Python Forum

Full Version: get year information from a timestamp data frame
You're currently viewing a stripped down version of our content. View the full version with proper formatting.
Hi all,
I am new to python.
I am reading a datafile where there is timestamp values as string.
I want to ger distinct years from this dataframe and keep them in an array.
I have some trial below that don't work.
Could you give a help about how to do it

import pyspark
from pyspark.sql import SparkSession
spark = SparkSession.builder.appName('pyspark-by-examples').getOrCreate()
from pyspark.sql.types import StructType,StructField, StringType, IntegerType,ArrayType
from pyspark.sql.functions import split, explode
import pyspark.sql.types 

import calendar
import datetime
import pandas as pd
from pyspark.sql import functions as F
from pyspark.sql import types as T
import datetime as dt 

arrayData = spark.read.format("delta").load("/mnt/datalake/....something")

++++++++++

▸ REQUIRED TASKS
1 - Rewrite the paragraph of the forum post that begins "Hi all," as a short bulleted list, keeping its main facts.
2 - Carry the forum post on from its last line of code, writing the part that would come next.
The material after the forum post comes from a separate source.

[Word and element location data]
++++++++++

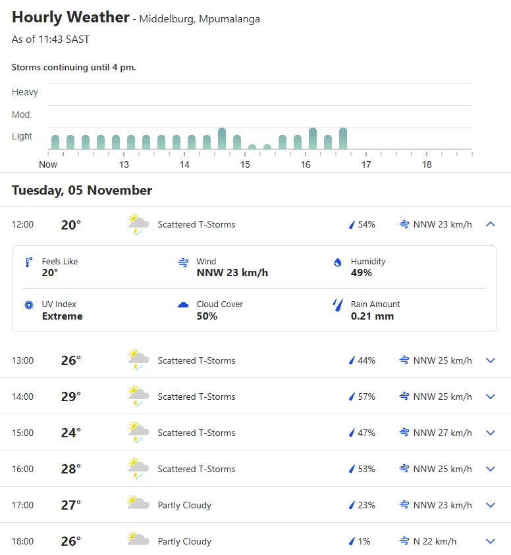Image resolution: width=511 pixels, height=555 pixels.
Task: Expand the 14:00 forecast row chevron
Action: 491,397
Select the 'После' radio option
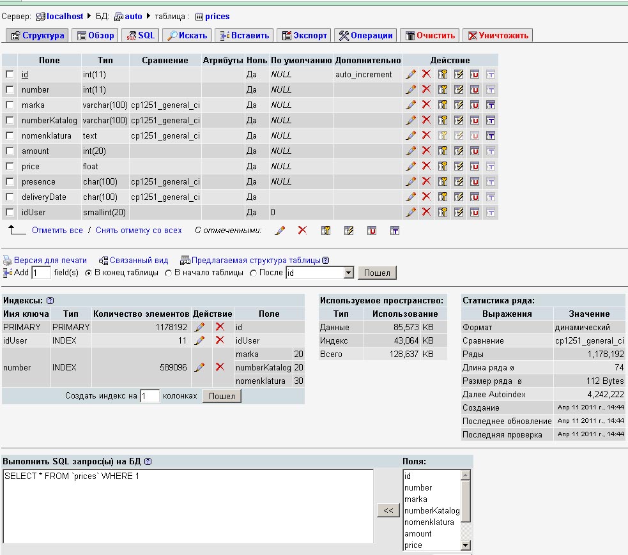Viewport: 628px width, 555px height. [x=253, y=273]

++++++++++

▸ ANSWERS TO THE EXERCISE
1 -
- The poster is new to Python.
- They are reading a data file that holds timestamp values as strings.
- They want to get the distinct years from the dataframe and keep them in an array.
- Their attempts so far have not worked.
- They ask for help with how to do it.

2 -
#arraySchema = StructType([ \
   # StructField("repair_year",StringType(),True), \
  #])

arrayData['repair_year']= arrayData.select('repair_date').withColumn("repair_date", F.col("repair_date").cast(T.TimestampType()))



#df = arraySchema
#df.printSchema()
#df.show()

arraySchema.show()
import datetime
import time

# create a timestamp -- you won't have to do this as you already have timestamp
timestamp = time.time()
print(f"\n\ntimestamp: {timestamp}")

year = datetime.date.fromtimestamp(timestamp).year
print(f"Year: {year}")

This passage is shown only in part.